Is your name Travis?

I have a 100lb male sulcata that I've had since he was 35lbs. He lives in a house similar to your tortoise house, but smaller. It also has a hinged lid, but plastic strips over the doorway. Every night I put a piece of plywood over his doorway and block it closed with a cinderblock, and every morning I take the plywood away. Dudley goes out and grazes even on the coldest days, even with frost on the ground. When he gets cold, or when he's through eating, he goes back into his house. Once you teach them to stay in the house at night, they're smart enough to go in when they get cold.

I have Stansfield heat mats with the F911 controller. I also have two light fixtures hanging from the ceiling...one for a black bulb for night time and the other for a regular 100 watt incandescent bulb for days when the sun doesn't shine.

I've heard some people say that they hang the pig blankets on a wall instead of laying them on the floor. I like it on the floor. I have many different kinds of tortoises who use a pig blanket and have never, in the past 30 years, had a problem with them.


----------



## Texastravis

Ha that pic blows, let me try this again through photobucket


----------



## dmarcus

Hello and welcome to the forum..

I think you should go with a pig blanket or something similar, below is a link to a thread and the last post has 2 links that maybe useful to you. I think lights might be a issue with the hight of there house depending on the size of the bulb and housing being used. 

http://www.tortoiseforum.org/Thread-It-s-getting-cold-outside?pid=333816#pid333816

I do like the look of there house, a job well done...


----------



## Texastravis

> Hi Texastravis:
> 
> Welcome to the Tortoise Forum!!
> 
> Is your name Travis?
> 
> I have a 100lb male sulcata that I've had since he was 35lbs. He lives in a house similar to your tortoise house, but smaller. It also has a hinged lid, but plastic strips over the doorway. Every night I put a piece of plywood over his doorway and block it closed with a cinderblock, and every morning I take the plywood away. Dudley goes out and grazes even on the coldest days, even with frost on the ground. When he gets cold, or when he's through eating, he goes back into his house. Once you teach them to stay in the house at night, they're smart enough to go in when they get cold.
> 
> I have Stansfield heat mats with the F911 controller. I also have two light fixtures hanging from the ceiling...one for a black bulb for night time and the other for a regular 100 watt incandescent bulb for days when the sun doesn't shine.
> 
> I've heard some people say that they hang the pig blankets on a wall instead of laying them on the floor. I like it on the floor. I have many different kinds of tortoises who use a pig blanket and have never, in the past 30 years, had a problem with them.
> 
> Read more: http://www.tortoiseforum.org/Thread...-enclosure-Pads-panels-or-bulbs#ixzz1bjWPgsMg




Cool. Any reason to have those bulbs though? I was hoping to get away with using just mats. Will one good size map keep it 80 degrees on a freezing day? As for daytime temps I hear the tort will still go outside when its really cold, collect some sun, then go back into the heated enclosure.


----------



## Texastravis

Oh and yes my name is Travis. And this is my nephew Logan trying to ride Crunch


----------



## pdrobber

very nice tort, house, and pics!


----------



## Tony the tank

Nice tort house...there are quite a few ways to heat the enclosure all you mentioned are great..But not sure a heat mat would be enough to keep it at 80f when it's freezing out..
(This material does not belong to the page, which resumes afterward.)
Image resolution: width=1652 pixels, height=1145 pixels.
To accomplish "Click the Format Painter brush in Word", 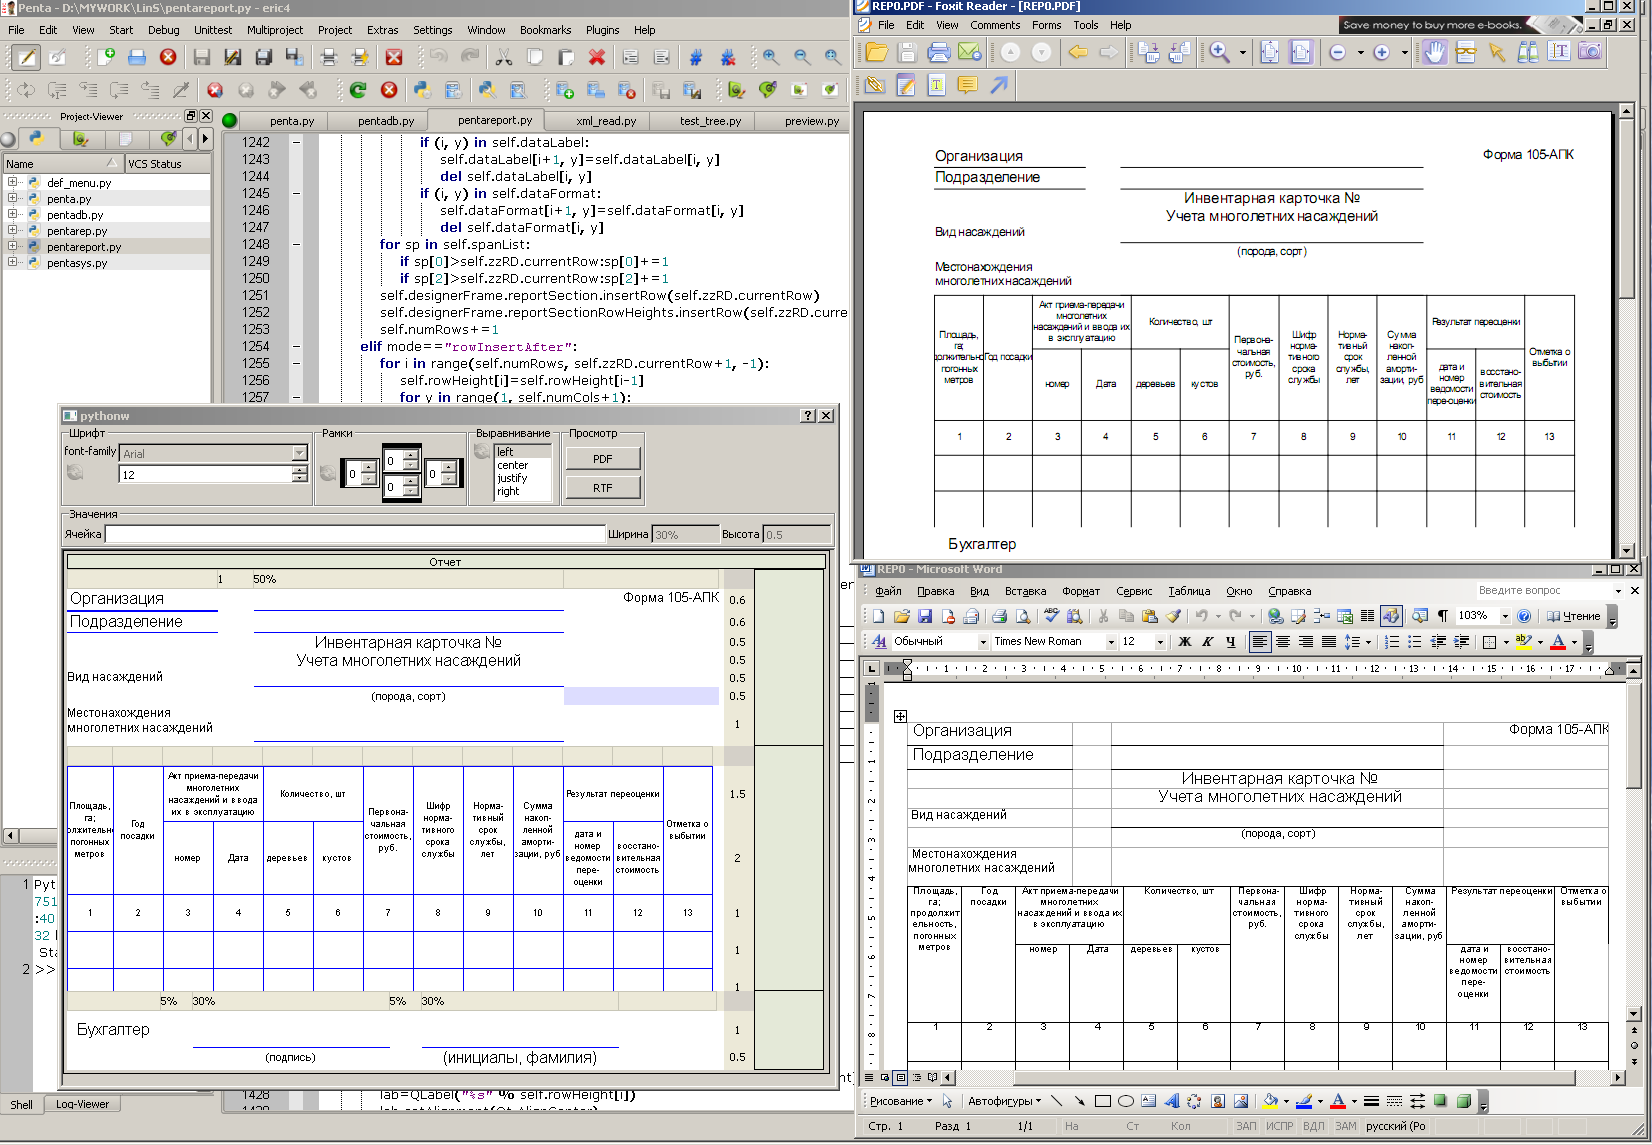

I would think a redundant heating setup would be very important...on different circuits if possible... Just incase one heating fixture fails the other ones keep the temp from dropping to the point of killing your tort..

I have an indoor enclosure in my basement..and I use two 1800watt oil filled radiator set on low(just incase one fails) on different dedicated circuits...

And funny thing is..the first one stopped working a week after I brought it..didn't notice it untill I went to move it and felt it cold...


----------



## jackrat

I like the thermostatically controlled oil filled radiator.


----------



## CtTortoiseMom

Hi, first of all that is a great looking Sulcata! 2nd, Welcome. 3rd, I have an outside house for my tortoise very similar (maybe not as nice) as yours for my 36 pound Sulcata. I used a Kane Heat mat and a CHE to heat it. The only difference is my house was not insulated. Sadly, my weather is too cold and my tort is now inside for the winter. My suggestion would be to start off with a heat mat and put a temp guage in your tortoises house and add a CHE or two or nothing depending on your night time readings. Best of luck!


----------



## Texastravis

Thanks for the suggestions. I think I am going to get a large heat pad and see how well it works. If I have it on a temp controller could it potentially heat the pad up as hot as it will go to try and raise the temp in the room? If it can, is this a potential for damaging/hurting the tortoise? I see that Stanfield also sells a controller for their pads but man $300+ is high lol. Is there another controller around that is cheaper and works as well? I have a controller that will kick on heat elements when the temp gets down but I think these expensive controllers variate the electricity input which I am sure is better.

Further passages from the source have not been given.